И он пошел, рассказал свою историю, и его назначили бургомистром. Но царствовать ему пришлось недолго: через несколько дней фашистов выбили из Сталиногорска, а бургомистра препроводили на Лубянку.

-- Раз в жизни послушался бабы -- и вот, на тебе! -- сокрушался он.

Особого сочувствия его история у нас не вызвала: быстрая вошка первая на ноготь попадает, сказал Калашников. А с другой стороны, я верю, что никаких злодейств за ним не числилось; верю и его рассказу о том, как он мирил поцапавшихся из-за ерунды соседок, которые -- порознь, конечно -- пришли к нему с доносом друг на дружку: у одной был зять еврей, у другой муж политрук, на фронте.

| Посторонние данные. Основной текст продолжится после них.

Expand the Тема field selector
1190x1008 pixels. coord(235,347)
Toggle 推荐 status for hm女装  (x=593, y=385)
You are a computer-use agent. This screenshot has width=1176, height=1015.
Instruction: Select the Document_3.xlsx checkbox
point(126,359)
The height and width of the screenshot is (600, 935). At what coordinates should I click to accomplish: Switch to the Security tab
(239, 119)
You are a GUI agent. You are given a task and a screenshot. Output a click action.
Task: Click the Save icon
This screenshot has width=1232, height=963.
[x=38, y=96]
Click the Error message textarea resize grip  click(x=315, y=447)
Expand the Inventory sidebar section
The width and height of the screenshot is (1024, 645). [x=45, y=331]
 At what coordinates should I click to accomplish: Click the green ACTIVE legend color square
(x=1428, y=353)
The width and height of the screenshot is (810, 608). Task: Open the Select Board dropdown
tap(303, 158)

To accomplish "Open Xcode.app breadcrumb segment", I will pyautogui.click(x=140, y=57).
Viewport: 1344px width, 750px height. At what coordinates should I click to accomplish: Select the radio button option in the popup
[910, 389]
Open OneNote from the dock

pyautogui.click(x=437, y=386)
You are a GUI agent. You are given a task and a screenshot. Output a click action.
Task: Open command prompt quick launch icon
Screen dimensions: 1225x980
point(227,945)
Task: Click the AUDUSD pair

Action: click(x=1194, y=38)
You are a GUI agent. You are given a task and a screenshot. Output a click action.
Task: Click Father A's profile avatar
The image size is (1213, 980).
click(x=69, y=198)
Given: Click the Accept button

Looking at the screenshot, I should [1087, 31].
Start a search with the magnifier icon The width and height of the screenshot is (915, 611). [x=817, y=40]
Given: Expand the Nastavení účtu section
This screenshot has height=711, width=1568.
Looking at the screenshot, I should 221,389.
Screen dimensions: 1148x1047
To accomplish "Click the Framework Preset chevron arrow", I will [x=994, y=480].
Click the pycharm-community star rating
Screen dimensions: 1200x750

И внешне он мне нравился -- смуглый, красивый, в волосах седина. Думаю, что уже там, в первой из моих тюрем, рождалась та специфическая лагерная терпимость, без которой лопоухому московскому пареньку трудно было бы прожить десять лет среди людей из совсем другого мира -- бандеровцев, литовских "бандитов" -- т.е. партизан-националистов, власовцев... Со временем я понял, что разница между нами не так уж велика; а главное, нас объединяло в зековское братство сознание незаслуженности свалившейся на всех беды -- неволи.

Как-то раз, уже в Минлаге, на Инте, я подсмотрел прямо-таки символическую картинку. Разговаривали два зека. На одном была красноармейская гимнастерка с темной невыцветшей полоской на месте орденской планки, на другом -- серозеленый немецкий китель. У обоих отсутствовала ампутированная правая рука, и, сидя рядышком на нарах, они обменивались своими ощущениями:

-- Ты ее как чувствуешь? Она как будто есть, но скрюченная?

-- Да, да, -- кивал немец.

-- И мурашки по ней, будто локтем стукнулся. Вроде как ток электрический.

Немец радостно подтверждал:

-- Да, да!

И никому из них не приходило в голову, что, может, это его пуля искалечила другого. Общее несчастье -- увечье и лагерь -- подружило их

Тюремные будни -- а в тюрьме праздников нет, если не считать праздником день, когда не вызывали на допрос -- монотонны и тоскливы. Для людей со слабой психикой просто непереносимы: случалось, такие сходили с ума. В нашей камере этого не было, а вот в соседней кто-то повредился в уме и все время выкрикивал одну и ту же фразу:

-- Все попы работники кровавого энкеведэ!

Крик этот разносился по всему этажу. Слышно было, как бегут по коридору надзиратели; с грохотом и лязгом открывалась дверь, доносились уговаривающие голоса, какая-то возня -- и на некоторое время вопли прекращались. А потом опять раздавалось:

-- Все попы! Все попы работники кровавого энкеведэ!..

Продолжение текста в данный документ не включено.